What is required: Extract every entry word for word.

Segment Start: Input data

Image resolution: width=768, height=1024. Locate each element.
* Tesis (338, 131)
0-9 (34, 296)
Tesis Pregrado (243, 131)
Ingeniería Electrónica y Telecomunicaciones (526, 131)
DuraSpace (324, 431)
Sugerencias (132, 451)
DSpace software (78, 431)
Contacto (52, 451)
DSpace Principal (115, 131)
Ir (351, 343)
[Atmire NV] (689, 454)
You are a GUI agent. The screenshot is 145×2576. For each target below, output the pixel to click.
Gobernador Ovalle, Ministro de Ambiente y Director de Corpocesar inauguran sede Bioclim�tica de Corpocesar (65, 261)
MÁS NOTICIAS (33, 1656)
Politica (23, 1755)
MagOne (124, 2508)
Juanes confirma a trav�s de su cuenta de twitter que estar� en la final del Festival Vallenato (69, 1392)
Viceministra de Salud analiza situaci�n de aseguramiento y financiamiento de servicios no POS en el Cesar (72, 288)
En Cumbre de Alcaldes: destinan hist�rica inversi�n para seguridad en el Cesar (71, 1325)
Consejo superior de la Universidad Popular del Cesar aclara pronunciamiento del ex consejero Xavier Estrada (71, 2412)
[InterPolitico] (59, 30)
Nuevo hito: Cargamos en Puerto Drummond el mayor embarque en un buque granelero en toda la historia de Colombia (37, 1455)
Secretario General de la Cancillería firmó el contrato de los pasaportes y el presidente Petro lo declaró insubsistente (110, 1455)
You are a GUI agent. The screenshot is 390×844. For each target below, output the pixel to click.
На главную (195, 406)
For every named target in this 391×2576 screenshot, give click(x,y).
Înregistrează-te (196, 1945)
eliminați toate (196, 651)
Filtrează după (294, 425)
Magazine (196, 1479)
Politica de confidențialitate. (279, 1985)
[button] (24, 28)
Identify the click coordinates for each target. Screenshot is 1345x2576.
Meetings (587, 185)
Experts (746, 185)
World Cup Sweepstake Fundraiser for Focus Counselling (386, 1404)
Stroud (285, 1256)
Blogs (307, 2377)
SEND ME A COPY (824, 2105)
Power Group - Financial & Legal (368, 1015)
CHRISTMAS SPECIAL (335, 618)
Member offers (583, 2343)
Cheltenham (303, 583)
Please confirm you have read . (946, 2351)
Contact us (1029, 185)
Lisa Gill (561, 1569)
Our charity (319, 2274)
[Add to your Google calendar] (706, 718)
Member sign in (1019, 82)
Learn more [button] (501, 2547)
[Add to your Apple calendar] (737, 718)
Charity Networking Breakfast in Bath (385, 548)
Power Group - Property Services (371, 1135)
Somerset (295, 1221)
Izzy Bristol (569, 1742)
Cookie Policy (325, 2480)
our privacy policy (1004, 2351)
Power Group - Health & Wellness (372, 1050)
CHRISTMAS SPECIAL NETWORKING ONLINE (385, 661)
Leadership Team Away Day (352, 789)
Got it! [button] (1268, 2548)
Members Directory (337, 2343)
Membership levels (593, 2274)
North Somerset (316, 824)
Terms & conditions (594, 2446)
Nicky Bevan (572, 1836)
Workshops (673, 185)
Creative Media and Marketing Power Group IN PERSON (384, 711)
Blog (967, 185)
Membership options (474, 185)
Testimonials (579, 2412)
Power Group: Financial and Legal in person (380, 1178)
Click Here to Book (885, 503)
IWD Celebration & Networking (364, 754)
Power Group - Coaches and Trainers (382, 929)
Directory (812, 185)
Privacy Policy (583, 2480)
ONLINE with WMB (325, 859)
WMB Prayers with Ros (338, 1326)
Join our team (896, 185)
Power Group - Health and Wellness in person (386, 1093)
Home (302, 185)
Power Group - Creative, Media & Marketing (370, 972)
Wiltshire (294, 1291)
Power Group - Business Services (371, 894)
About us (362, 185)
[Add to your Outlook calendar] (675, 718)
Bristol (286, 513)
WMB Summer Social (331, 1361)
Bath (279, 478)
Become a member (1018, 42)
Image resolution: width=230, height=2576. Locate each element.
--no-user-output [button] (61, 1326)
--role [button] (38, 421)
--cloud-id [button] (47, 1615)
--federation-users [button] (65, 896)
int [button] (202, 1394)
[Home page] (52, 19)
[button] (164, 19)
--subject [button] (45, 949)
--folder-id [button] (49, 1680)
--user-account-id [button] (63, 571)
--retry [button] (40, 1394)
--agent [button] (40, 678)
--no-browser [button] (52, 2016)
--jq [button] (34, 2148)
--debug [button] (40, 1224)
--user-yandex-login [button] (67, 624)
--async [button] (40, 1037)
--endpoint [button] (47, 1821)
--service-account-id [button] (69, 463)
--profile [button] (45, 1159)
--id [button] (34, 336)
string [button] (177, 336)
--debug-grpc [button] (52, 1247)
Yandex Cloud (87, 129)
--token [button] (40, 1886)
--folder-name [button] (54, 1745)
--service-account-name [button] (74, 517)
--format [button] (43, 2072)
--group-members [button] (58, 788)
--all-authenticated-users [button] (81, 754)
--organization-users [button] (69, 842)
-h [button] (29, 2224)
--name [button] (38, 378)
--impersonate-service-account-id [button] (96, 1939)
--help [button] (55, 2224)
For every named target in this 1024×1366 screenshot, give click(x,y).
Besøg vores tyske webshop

Segment End: Input data

Written response:
Image resolution: width=768, height=1024. Locate each element.
* Tesis (338, 131)
0-9 (34, 296)
Tesis Pregrado (243, 131)
Ingeniería Electrónica y Telecomunicaciones (526, 131)
DuraSpace (324, 431)
Sugerencias (132, 451)
DSpace software (78, 431)
Contacto (52, 451)
DSpace Principal (115, 131)
Ir (351, 343)
[Atmire NV] (689, 454)
You are a GUI agent. The screenshot is 145×2576. For each target below, output the pixel to click.
Gobernador Ovalle, Ministro de Ambiente y Director de Corpocesar inauguran sede Bioclim�tica de Corpocesar (65, 261)
MÁS NOTICIAS (33, 1656)
Politica (23, 1755)
MagOne (124, 2508)
Juanes confirma a trav�s de su cuenta de twitter que estar� en la final del Festival Vallenato (69, 1392)
Viceministra de Salud analiza situaci�n de aseguramiento y financiamiento de servicios no POS en el Cesar (72, 288)
En Cumbre de Alcaldes: destinan hist�rica inversi�n para seguridad en el Cesar (71, 1325)
Consejo superior de la Universidad Popular del Cesar aclara pronunciamiento del ex consejero Xavier Estrada (71, 2412)
[InterPolitico] (59, 30)
Nuevo hito: Cargamos en Puerto Drummond el mayor embarque en un buque granelero en toda la historia de Colombia (37, 1455)
Secretario General de la Cancillería firmó el contrato de los pasaportes y el presidente Petro lo declaró insubsistente (110, 1455)
You are a GUI agent. The screenshot is 390×844. For each target below, output the pixel to click.
На главную (195, 406)
For every named target in this 391×2576 screenshot, give click(x,y).
Înregistrează-te (196, 1945)
eliminați toate (196, 651)
Filtrează după (294, 425)
Magazine (196, 1479)
Politica de confidențialitate. (279, 1985)
[button] (24, 28)
Identify the click coordinates for each target. Screenshot is 1345x2576.
Meetings (587, 185)
Experts (746, 185)
World Cup Sweepstake Fundraiser for Focus Counselling (386, 1404)
Stroud (285, 1256)
Blogs (307, 2377)
SEND ME A COPY (824, 2105)
Power Group - Financial & Legal (368, 1015)
CHRISTMAS SPECIAL (335, 618)
Member offers (583, 2343)
Cheltenham (303, 583)
Please confirm you have read . (946, 2351)
Contact us (1029, 185)
Lisa Gill (561, 1569)
Our charity (319, 2274)
[Add to your Google calendar] (706, 718)
Member sign in (1019, 82)
Learn more [button] (501, 2547)
[Add to your Apple calendar] (737, 718)
Charity Networking Breakfast in Bath (385, 548)
Power Group - Property Services (371, 1135)
Somerset (295, 1221)
Izzy Bristol (569, 1742)
Cookie Policy (325, 2480)
our privacy policy (1004, 2351)
Power Group - Health & Wellness (372, 1050)
CHRISTMAS SPECIAL NETWORKING ONLINE (385, 661)
Leadership Team Away Day (352, 789)
Got it! [button] (1268, 2548)
Members Directory (337, 2343)
Membership levels (593, 2274)
North Somerset (316, 824)
Terms & conditions (594, 2446)
Nicky Bevan (572, 1836)
Workshops (673, 185)
Creative Media and Marketing Power Group IN PERSON (384, 711)
Blog (967, 185)
Membership options (474, 185)
Testimonials (579, 2412)
Power Group: Financial and Legal in person (380, 1178)
Click Here to Book (885, 503)
IWD Celebration & Networking (364, 754)
Power Group - Coaches and Trainers (382, 929)
Directory (812, 185)
Privacy Policy (583, 2480)
ONLINE with WMB (325, 859)
WMB Prayers with Ros (338, 1326)
Join our team (896, 185)
Power Group - Health and Wellness in person (386, 1093)
Home (302, 185)
Power Group - Creative, Media & Marketing (370, 972)
Wiltshire (294, 1291)
Power Group - Business Services (371, 894)
About us (362, 185)
[Add to your Outlook calendar] (675, 718)
Bristol (286, 513)
WMB Summer Social (331, 1361)
Bath (279, 478)
Become a member (1018, 42)
Image resolution: width=230, height=2576. Locate each element.
--no-user-output [button] (61, 1326)
--role [button] (38, 421)
--cloud-id [button] (47, 1615)
--federation-users [button] (65, 896)
int [button] (202, 1394)
[Home page] (52, 19)
[button] (164, 19)
--subject [button] (45, 949)
--folder-id [button] (49, 1680)
--user-account-id [button] (63, 571)
--retry [button] (40, 1394)
--agent [button] (40, 678)
--no-browser [button] (52, 2016)
--jq [button] (34, 2148)
--debug [button] (40, 1224)
--user-yandex-login [button] (67, 624)
--async [button] (40, 1037)
--endpoint [button] (47, 1821)
--service-account-id [button] (69, 463)
--profile [button] (45, 1159)
--id [button] (34, 336)
string [button] (177, 336)
--debug-grpc [button] (52, 1247)
Yandex Cloud (87, 129)
--token [button] (40, 1886)
--folder-name [button] (54, 1745)
--service-account-name [button] (74, 517)
--format [button] (43, 2072)
--group-members [button] (58, 788)
--all-authenticated-users [button] (81, 754)
--organization-users [button] (69, 842)
-h [button] (29, 2224)
--name [button] (38, 378)
--impersonate-service-account-id [button] (96, 1939)
--help [button] (55, 2224)
For every named target in this 1024×1366 screenshot, give click(x,y).
Besøg vores tyske webshop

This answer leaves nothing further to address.